**AIM OF THE TASK**
Each entry needs to be retyped exactly, with nothing added or dropped.

**DATA**
--------------------------------
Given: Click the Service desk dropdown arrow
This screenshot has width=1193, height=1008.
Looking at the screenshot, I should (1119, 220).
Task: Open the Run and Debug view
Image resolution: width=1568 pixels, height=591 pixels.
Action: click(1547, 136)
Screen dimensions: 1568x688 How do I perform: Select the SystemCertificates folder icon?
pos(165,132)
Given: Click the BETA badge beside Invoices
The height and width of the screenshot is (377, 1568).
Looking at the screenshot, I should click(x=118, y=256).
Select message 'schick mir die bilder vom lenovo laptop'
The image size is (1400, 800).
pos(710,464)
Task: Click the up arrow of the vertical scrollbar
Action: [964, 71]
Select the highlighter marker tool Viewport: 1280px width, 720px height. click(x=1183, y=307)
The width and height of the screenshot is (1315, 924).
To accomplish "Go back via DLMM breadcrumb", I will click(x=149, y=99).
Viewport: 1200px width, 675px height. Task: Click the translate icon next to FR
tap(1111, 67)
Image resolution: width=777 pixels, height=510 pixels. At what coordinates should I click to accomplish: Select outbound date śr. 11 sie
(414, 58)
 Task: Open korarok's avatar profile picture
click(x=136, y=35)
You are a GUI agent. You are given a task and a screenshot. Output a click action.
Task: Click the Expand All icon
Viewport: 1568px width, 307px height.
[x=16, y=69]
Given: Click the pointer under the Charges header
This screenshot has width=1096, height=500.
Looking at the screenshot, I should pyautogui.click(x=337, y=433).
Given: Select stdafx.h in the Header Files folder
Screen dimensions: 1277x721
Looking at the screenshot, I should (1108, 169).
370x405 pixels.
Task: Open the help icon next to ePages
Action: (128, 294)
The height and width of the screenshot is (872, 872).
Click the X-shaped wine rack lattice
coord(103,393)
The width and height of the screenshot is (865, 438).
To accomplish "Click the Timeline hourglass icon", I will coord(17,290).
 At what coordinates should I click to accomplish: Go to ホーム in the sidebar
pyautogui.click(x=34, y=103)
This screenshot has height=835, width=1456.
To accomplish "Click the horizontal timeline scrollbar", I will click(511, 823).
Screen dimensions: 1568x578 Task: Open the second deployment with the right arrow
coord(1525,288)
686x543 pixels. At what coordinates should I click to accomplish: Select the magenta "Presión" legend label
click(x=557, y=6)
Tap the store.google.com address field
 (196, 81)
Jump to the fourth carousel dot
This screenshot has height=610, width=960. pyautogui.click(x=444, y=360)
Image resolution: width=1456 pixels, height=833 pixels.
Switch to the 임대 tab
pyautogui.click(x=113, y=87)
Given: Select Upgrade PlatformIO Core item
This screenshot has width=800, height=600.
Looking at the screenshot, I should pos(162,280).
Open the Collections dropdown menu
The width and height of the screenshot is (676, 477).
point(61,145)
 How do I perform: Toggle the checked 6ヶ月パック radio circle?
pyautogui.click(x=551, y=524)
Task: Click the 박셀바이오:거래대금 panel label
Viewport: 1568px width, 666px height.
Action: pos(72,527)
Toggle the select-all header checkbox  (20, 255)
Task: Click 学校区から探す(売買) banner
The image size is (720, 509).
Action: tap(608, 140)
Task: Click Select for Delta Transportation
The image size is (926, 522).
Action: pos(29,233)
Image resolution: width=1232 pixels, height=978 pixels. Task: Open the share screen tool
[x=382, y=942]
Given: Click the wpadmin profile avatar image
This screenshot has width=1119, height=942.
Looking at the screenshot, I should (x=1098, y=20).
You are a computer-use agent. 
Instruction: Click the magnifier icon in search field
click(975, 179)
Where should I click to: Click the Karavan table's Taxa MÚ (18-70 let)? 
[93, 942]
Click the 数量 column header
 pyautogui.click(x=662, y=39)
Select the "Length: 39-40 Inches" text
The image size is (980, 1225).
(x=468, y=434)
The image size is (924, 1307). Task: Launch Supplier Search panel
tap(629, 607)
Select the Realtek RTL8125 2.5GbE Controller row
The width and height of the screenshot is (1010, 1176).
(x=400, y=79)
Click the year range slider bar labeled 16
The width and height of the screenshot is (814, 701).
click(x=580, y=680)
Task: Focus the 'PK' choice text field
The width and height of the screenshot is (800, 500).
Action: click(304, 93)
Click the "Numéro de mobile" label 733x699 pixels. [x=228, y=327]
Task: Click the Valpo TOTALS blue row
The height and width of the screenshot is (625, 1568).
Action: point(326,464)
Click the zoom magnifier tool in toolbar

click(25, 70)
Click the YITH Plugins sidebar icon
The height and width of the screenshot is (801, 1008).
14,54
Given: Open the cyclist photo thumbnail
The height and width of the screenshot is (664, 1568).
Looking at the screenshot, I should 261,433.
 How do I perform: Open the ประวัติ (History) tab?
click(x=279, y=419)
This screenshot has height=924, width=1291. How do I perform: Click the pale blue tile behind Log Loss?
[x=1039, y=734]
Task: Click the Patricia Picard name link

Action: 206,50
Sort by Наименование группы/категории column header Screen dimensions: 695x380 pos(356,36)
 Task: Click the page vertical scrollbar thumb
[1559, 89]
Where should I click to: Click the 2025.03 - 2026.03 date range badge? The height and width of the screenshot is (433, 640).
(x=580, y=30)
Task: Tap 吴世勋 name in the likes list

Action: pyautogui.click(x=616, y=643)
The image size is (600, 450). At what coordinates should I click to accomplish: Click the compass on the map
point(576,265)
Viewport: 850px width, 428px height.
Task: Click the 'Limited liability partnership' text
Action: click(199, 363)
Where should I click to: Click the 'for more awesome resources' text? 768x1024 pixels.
--------------------------------
**ANSWER BOX**
Given: Click the Service desk dropdown arrow
This screenshot has width=1193, height=1008.
Looking at the screenshot, I should (1119, 220).
Task: Open the Run and Debug view
Image resolution: width=1568 pixels, height=591 pixels.
Action: click(1547, 136)
Screen dimensions: 1568x688 How do I perform: Select the SystemCertificates folder icon?
pos(165,132)
Given: Click the BETA badge beside Invoices
The height and width of the screenshot is (377, 1568).
Looking at the screenshot, I should click(x=118, y=256).
Select message 'schick mir die bilder vom lenovo laptop'
The image size is (1400, 800).
pos(710,464)
Task: Click the up arrow of the vertical scrollbar
Action: [964, 71]
Select the highlighter marker tool Viewport: 1280px width, 720px height. click(x=1183, y=307)
The width and height of the screenshot is (1315, 924).
To accomplish "Go back via DLMM breadcrumb", I will click(x=149, y=99).
Viewport: 1200px width, 675px height. Task: Click the translate icon next to FR
tap(1111, 67)
Image resolution: width=777 pixels, height=510 pixels. At what coordinates should I click to accomplish: Select outbound date śr. 11 sie
(414, 58)
 Task: Open korarok's avatar profile picture
click(x=136, y=35)
You are a GUI agent. You are given a task and a screenshot. Output a click action.
Task: Click the Expand All icon
Viewport: 1568px width, 307px height.
[x=16, y=69]
Given: Click the pointer under the Charges header
This screenshot has width=1096, height=500.
Looking at the screenshot, I should pyautogui.click(x=337, y=433).
Given: Select stdafx.h in the Header Files folder
Screen dimensions: 1277x721
Looking at the screenshot, I should (1108, 169).
370x405 pixels.
Task: Open the help icon next to ePages
Action: (128, 294)
The height and width of the screenshot is (872, 872).
Click the X-shaped wine rack lattice
coord(103,393)
The width and height of the screenshot is (865, 438).
To accomplish "Click the Timeline hourglass icon", I will coord(17,290).
 At what coordinates should I click to accomplish: Go to ホーム in the sidebar
pyautogui.click(x=34, y=103)
This screenshot has height=835, width=1456.
To accomplish "Click the horizontal timeline scrollbar", I will click(511, 823).
Screen dimensions: 1568x578 Task: Open the second deployment with the right arrow
coord(1525,288)
686x543 pixels. At what coordinates should I click to accomplish: Select the magenta "Presión" legend label
click(x=557, y=6)
Tap the store.google.com address field
 (196, 81)
Jump to the fourth carousel dot
This screenshot has height=610, width=960. pyautogui.click(x=444, y=360)
Image resolution: width=1456 pixels, height=833 pixels.
Switch to the 임대 tab
pyautogui.click(x=113, y=87)
Given: Select Upgrade PlatformIO Core item
This screenshot has width=800, height=600.
Looking at the screenshot, I should pos(162,280).
Open the Collections dropdown menu
The width and height of the screenshot is (676, 477).
point(61,145)
 How do I perform: Toggle the checked 6ヶ月パック radio circle?
pyautogui.click(x=551, y=524)
Task: Click the 박셀바이오:거래대금 panel label
Viewport: 1568px width, 666px height.
Action: pos(72,527)
Toggle the select-all header checkbox  (20, 255)
Task: Click 学校区から探す(売買) banner
The image size is (720, 509).
Action: tap(608, 140)
Task: Click Select for Delta Transportation
The image size is (926, 522).
Action: pos(29,233)
Image resolution: width=1232 pixels, height=978 pixels. Task: Open the share screen tool
[x=382, y=942]
Given: Click the wpadmin profile avatar image
This screenshot has width=1119, height=942.
Looking at the screenshot, I should (x=1098, y=20).
You are a computer-use agent. 
Instruction: Click the magnifier icon in search field
click(975, 179)
Where should I click to: Click the Karavan table's Taxa MÚ (18-70 let)? 
[93, 942]
Click the 数量 column header
 pyautogui.click(x=662, y=39)
Select the "Length: 39-40 Inches" text
The image size is (980, 1225).
(x=468, y=434)
The image size is (924, 1307). Task: Launch Supplier Search panel
tap(629, 607)
Select the Realtek RTL8125 2.5GbE Controller row
The width and height of the screenshot is (1010, 1176).
(x=400, y=79)
Click the year range slider bar labeled 16
The width and height of the screenshot is (814, 701).
click(x=580, y=680)
Task: Focus the 'PK' choice text field
The width and height of the screenshot is (800, 500).
Action: click(304, 93)
Click the "Numéro de mobile" label 733x699 pixels. [x=228, y=327]
Task: Click the Valpo TOTALS blue row
The height and width of the screenshot is (625, 1568).
Action: point(326,464)
Click the zoom magnifier tool in toolbar

click(25, 70)
Click the YITH Plugins sidebar icon
The height and width of the screenshot is (801, 1008).
14,54
Given: Open the cyclist photo thumbnail
The height and width of the screenshot is (664, 1568).
Looking at the screenshot, I should 261,433.
 How do I perform: Open the ประวัติ (History) tab?
click(x=279, y=419)
This screenshot has height=924, width=1291. How do I perform: Click the pale blue tile behind Log Loss?
[x=1039, y=734]
Task: Click the Patricia Picard name link

Action: 206,50
Sort by Наименование группы/категории column header Screen dimensions: 695x380 pos(356,36)
 Task: Click the page vertical scrollbar thumb
[1559, 89]
Where should I click to: Click the 2025.03 - 2026.03 date range badge? The height and width of the screenshot is (433, 640).
(x=580, y=30)
Task: Tap 吴世勋 name in the likes list

Action: pyautogui.click(x=616, y=643)
The image size is (600, 450). At what coordinates should I click to accomplish: Click the compass on the map
point(576,265)
Viewport: 850px width, 428px height.
Task: Click the 'Limited liability partnership' text
Action: click(199, 363)
Where should I click to: Click the 'for more awesome resources' text? 768x1024 pixels.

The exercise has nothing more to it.